Section 7.4. Exclusive Remedy. Following the Closing, the
provisions of this Article VII shall be the exclusive remedy for the
matters covered hereby, provided that nothing herein shall relieve any
party from any liability for fraud. The Purchaser and the Seller agree that
no party is entitled to be paid twice for the same matter or obligation
notwithstanding any other provision in this Agreement.
Section 7.5. Tax Adjustment. Any indemnity payment made pursuant
to this Article VII and Article VIII shall be decreased by the amount, if
any, of the Indemnified Party's Tax Benefit (as defined below) actually
realized, and increased by the amount, if any, of the Indemnified Party's
Tax Cost (as defined below) actually realized. The amount of the
Indemnified Party's "Tax Benefit" shall be equal to the amount of the
reduction in Taxes realized as a result of the deduction resulting from the
indemnified loss. The amount of the Indemnified Party's "Tax Cost" shall be
equal to the amount of the increase in Taxes realized as a result of any
income resulting from the receipt of the indemnity payment. Notwithstanding
the foregoing, if such Tax Benefit or Tax Cost increases or decreases an
operating loss of the Indemnified Party, the Indemnified Party will not be
treated as having received a Tax Benefit or incurred a Tax Cost until the
time such operating loss has been applied against income for Tax purposes.
Moreover, if the Indemnified Party's Tax position with respect to the
payment of a loss or the receipt of an indemnity payment is ultimately
disallowed by any Tax Authority (as finally determined), the Indemnified
Party shall be entitled to an additional indemnity payment or will refund a
portion of the indemnity payment to reflect this final determination. To
the extent permitted by law, the parties will treat all indemnity payments
under this Agreement as adjustments to the purchase price and liabilities
for indemnified losses as having been in existence as of the Closing Date.
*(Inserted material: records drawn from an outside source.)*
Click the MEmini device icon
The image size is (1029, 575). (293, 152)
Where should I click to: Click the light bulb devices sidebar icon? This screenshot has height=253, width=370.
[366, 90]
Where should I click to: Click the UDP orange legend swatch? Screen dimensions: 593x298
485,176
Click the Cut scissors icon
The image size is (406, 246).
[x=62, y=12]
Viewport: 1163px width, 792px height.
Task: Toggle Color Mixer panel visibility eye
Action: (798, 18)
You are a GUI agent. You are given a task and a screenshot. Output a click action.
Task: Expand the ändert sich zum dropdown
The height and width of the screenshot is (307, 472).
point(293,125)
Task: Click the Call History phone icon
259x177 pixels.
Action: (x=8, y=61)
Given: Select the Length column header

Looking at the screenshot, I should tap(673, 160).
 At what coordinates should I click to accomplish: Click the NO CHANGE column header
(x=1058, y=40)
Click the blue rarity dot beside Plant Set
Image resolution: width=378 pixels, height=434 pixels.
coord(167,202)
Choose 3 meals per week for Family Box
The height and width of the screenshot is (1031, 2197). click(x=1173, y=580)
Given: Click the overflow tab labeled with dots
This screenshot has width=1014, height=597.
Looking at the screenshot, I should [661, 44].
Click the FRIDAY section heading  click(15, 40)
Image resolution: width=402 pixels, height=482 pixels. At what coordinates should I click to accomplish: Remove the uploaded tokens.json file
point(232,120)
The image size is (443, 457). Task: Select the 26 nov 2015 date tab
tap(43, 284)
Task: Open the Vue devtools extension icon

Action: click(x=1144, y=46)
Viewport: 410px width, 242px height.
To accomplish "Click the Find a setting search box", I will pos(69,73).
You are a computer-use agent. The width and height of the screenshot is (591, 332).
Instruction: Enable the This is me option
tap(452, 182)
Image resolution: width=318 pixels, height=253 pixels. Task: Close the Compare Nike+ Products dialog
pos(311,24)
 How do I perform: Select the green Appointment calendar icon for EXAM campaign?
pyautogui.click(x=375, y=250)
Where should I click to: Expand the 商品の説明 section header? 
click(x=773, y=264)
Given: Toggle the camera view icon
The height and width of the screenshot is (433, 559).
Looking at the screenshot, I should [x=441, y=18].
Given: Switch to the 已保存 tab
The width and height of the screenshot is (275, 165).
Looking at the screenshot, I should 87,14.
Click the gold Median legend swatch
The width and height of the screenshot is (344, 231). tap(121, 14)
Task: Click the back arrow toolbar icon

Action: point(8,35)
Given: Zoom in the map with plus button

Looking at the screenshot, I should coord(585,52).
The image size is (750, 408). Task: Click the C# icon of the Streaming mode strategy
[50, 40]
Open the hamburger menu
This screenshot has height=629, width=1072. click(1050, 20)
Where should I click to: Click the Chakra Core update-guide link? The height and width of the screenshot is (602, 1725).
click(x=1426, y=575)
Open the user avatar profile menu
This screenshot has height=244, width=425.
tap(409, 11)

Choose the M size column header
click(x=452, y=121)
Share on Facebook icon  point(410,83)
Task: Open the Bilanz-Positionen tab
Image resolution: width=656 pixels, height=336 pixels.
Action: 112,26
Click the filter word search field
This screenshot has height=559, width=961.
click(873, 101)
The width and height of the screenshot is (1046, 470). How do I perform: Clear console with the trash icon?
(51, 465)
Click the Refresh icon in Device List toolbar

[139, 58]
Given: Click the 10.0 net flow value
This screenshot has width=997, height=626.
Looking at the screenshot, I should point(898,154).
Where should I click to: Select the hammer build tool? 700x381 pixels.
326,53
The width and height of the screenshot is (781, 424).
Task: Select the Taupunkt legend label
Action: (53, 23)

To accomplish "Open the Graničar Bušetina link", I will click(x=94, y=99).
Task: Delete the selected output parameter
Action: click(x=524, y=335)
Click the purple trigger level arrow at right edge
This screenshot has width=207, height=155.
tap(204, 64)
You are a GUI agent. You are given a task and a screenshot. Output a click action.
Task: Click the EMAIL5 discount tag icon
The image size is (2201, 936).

Section 7.6. Special Indemnities. Without regard to any limitation
set forth in this Article VII, the Seller agrees to indemnify, defend, and
hold harmless the Purchaser Indemnitees from, and against all Purchaser
Damages asserted against, imposed upon or incurred by the Purchaser
Indemnities relating directly or indirectly to (i) the Class B Stock or
(ii) the 4 1/2% Exchangeable Subordinated Debentures Due 2004 of McKesson
Corporation ("Armor All Bonds") issued pursuant to an Indenture dated as of
March 24, 1994 between McKesson Corporation and the First National Bank of
Chicago, as Trustee (the "Armor All Indenture"), so long as the Company is
in compliance with its obligations to perform and abide by all of its
covenants, obligations and agreements under the Armor All Indenture other
than the obligation to pay when due any principal, interest or other
amounts owing thereunder or under the Armor All Bonds.
ARTICLE VIII
TAX MATTERS
The following provisions shall govern the allocation of
responsibility as between the Purchaser and the Seller for certain Tax
matters following the Closing Date.
Section 8.1. Seller Tax Indemnity.
(a) The Seller shall be solely responsible for, and shall
indemnify the Purchaser and the Company and hold them harmless from and
against, any liability for (1) Taxes imposed on or attributable to the
Company or any of its subsidiaries for Tax Periods ending on or before the
later of (i) October 15, 1997 or (ii) the last day the Company and its
subsidiaries were members of the Seller's consolidated group (the
"Deconsolidation Date"); (2) all Taxes imposed on the Company or any of its
subsidiaries under Treasury Regulation Section 1.1502-6 (or any comparable
provision of state, local or foreign law) relating to or attributable to
any Tax Period or portion thereof ending on or before the Deconsolidation
Date; (3) all Taxes imposed on or attributable to the Company or any of its
subsidiaries for any Tax Period beginning on or before and ending after the
Deconsolidation Date (a "Straddle Period"), but only with respect to the
portion of the Straddle Period ending on the close of the Deconsolidation
Date and calculated in the manner set forth in Section 8.2(c).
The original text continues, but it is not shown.